Write out every one of the entries below verbatim, changing nothing.

Stored data entries

▽

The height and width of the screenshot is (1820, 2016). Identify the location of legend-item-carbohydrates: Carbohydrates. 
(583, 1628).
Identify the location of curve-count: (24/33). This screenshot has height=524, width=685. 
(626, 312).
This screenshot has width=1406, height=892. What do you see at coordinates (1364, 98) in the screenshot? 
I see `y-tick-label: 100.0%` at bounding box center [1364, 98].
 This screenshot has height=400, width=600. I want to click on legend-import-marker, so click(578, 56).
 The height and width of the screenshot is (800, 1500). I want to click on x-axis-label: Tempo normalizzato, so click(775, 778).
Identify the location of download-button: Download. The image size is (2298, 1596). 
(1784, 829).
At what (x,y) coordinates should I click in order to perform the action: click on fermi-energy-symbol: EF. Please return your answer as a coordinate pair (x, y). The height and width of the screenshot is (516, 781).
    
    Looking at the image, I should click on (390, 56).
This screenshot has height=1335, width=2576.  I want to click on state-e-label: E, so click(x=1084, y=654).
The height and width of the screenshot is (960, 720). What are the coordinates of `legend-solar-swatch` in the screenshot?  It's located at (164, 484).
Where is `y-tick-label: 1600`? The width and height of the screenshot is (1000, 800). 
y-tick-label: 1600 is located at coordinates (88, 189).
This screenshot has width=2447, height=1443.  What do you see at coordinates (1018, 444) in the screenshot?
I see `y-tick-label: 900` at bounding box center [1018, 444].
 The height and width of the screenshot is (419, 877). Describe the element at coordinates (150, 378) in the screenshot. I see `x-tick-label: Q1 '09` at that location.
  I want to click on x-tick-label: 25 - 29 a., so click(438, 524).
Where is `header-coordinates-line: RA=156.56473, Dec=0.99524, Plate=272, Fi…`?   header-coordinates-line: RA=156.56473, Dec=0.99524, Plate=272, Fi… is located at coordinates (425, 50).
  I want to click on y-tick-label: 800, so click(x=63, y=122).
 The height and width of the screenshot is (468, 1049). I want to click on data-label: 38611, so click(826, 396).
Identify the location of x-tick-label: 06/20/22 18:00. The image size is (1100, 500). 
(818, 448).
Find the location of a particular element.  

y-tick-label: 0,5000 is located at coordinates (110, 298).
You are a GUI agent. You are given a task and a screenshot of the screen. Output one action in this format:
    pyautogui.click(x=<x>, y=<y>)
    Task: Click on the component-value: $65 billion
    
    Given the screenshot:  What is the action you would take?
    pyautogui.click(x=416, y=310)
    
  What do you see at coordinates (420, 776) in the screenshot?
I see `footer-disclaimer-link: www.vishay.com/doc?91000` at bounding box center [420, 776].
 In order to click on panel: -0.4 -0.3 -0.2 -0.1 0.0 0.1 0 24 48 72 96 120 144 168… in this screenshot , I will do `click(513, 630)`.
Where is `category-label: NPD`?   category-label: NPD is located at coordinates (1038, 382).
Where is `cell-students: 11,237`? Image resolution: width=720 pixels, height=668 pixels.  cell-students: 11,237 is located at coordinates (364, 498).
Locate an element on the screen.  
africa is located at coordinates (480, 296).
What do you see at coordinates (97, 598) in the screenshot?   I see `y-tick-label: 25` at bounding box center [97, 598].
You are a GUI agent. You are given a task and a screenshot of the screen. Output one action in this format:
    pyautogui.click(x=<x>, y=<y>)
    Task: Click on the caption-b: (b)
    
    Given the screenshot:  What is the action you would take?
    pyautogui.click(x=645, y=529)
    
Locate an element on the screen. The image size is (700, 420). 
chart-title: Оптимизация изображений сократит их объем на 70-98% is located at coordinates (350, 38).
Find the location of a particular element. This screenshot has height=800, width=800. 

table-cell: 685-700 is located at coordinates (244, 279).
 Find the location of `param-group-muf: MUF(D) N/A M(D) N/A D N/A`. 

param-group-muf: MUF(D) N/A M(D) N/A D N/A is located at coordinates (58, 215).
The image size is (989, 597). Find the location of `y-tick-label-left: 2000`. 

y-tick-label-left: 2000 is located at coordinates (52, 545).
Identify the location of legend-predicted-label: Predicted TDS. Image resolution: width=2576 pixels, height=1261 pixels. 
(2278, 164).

△

- [WRITTEN RESPONSE]
The height and width of the screenshot is (1820, 2016). Identify the location of legend-item-carbohydrates: Carbohydrates. 
(583, 1628).
Identify the location of curve-count: (24/33). This screenshot has height=524, width=685. 
(626, 312).
This screenshot has width=1406, height=892. What do you see at coordinates (1364, 98) in the screenshot? 
I see `y-tick-label: 100.0%` at bounding box center [1364, 98].
 This screenshot has height=400, width=600. I want to click on legend-import-marker, so click(578, 56).
 The height and width of the screenshot is (800, 1500). I want to click on x-axis-label: Tempo normalizzato, so click(775, 778).
Identify the location of download-button: Download. The image size is (2298, 1596). 
(1784, 829).
At what (x,y) coordinates should I click in order to perform the action: click on fermi-energy-symbol: EF. Please return your answer as a coordinate pair (x, y). The height and width of the screenshot is (516, 781).
    
    Looking at the image, I should click on (390, 56).
This screenshot has height=1335, width=2576.  I want to click on state-e-label: E, so click(x=1084, y=654).
The height and width of the screenshot is (960, 720). What are the coordinates of `legend-solar-swatch` in the screenshot?  It's located at (164, 484).
Where is `y-tick-label: 1600`? The width and height of the screenshot is (1000, 800). 
y-tick-label: 1600 is located at coordinates (88, 189).
This screenshot has width=2447, height=1443.  What do you see at coordinates (1018, 444) in the screenshot?
I see `y-tick-label: 900` at bounding box center [1018, 444].
 The height and width of the screenshot is (419, 877). Describe the element at coordinates (150, 378) in the screenshot. I see `x-tick-label: Q1 '09` at that location.
  I want to click on x-tick-label: 25 - 29 a., so click(438, 524).
Where is `header-coordinates-line: RA=156.56473, Dec=0.99524, Plate=272, Fi…`?   header-coordinates-line: RA=156.56473, Dec=0.99524, Plate=272, Fi… is located at coordinates (425, 50).
  I want to click on y-tick-label: 800, so click(x=63, y=122).
 The height and width of the screenshot is (468, 1049). I want to click on data-label: 38611, so click(826, 396).
Identify the location of x-tick-label: 06/20/22 18:00. The image size is (1100, 500). 
(818, 448).
Find the location of a particular element.  

y-tick-label: 0,5000 is located at coordinates (110, 298).
You are a GUI agent. You are given a task and a screenshot of the screen. Output one action in this format:
    pyautogui.click(x=<x>, y=<y>)
    Task: Click on the component-value: $65 billion
    
    Given the screenshot:  What is the action you would take?
    pyautogui.click(x=416, y=310)
    
  What do you see at coordinates (420, 776) in the screenshot?
I see `footer-disclaimer-link: www.vishay.com/doc?91000` at bounding box center [420, 776].
 In order to click on panel: -0.4 -0.3 -0.2 -0.1 0.0 0.1 0 24 48 72 96 120 144 168… in this screenshot , I will do `click(513, 630)`.
Where is `category-label: NPD`?   category-label: NPD is located at coordinates (1038, 382).
Where is `cell-students: 11,237`? Image resolution: width=720 pixels, height=668 pixels.  cell-students: 11,237 is located at coordinates (364, 498).
Locate an element on the screen.  
africa is located at coordinates (480, 296).
What do you see at coordinates (97, 598) in the screenshot?   I see `y-tick-label: 25` at bounding box center [97, 598].
You are a GUI agent. You are given a task and a screenshot of the screen. Output one action in this format:
    pyautogui.click(x=<x>, y=<y>)
    Task: Click on the caption-b: (b)
    
    Given the screenshot:  What is the action you would take?
    pyautogui.click(x=645, y=529)
    
Locate an element on the screen. The image size is (700, 420). 
chart-title: Оптимизация изображений сократит их объем на 70-98% is located at coordinates (350, 38).
Find the location of a particular element. This screenshot has height=800, width=800. 

table-cell: 685-700 is located at coordinates (244, 279).
 Find the location of `param-group-muf: MUF(D) N/A M(D) N/A D N/A`. 

param-group-muf: MUF(D) N/A M(D) N/A D N/A is located at coordinates (58, 215).
The image size is (989, 597). Find the location of `y-tick-label-left: 2000`. 

y-tick-label-left: 2000 is located at coordinates (52, 545).
Identify the location of legend-predicted-label: Predicted TDS. Image resolution: width=2576 pixels, height=1261 pixels. 
(2278, 164).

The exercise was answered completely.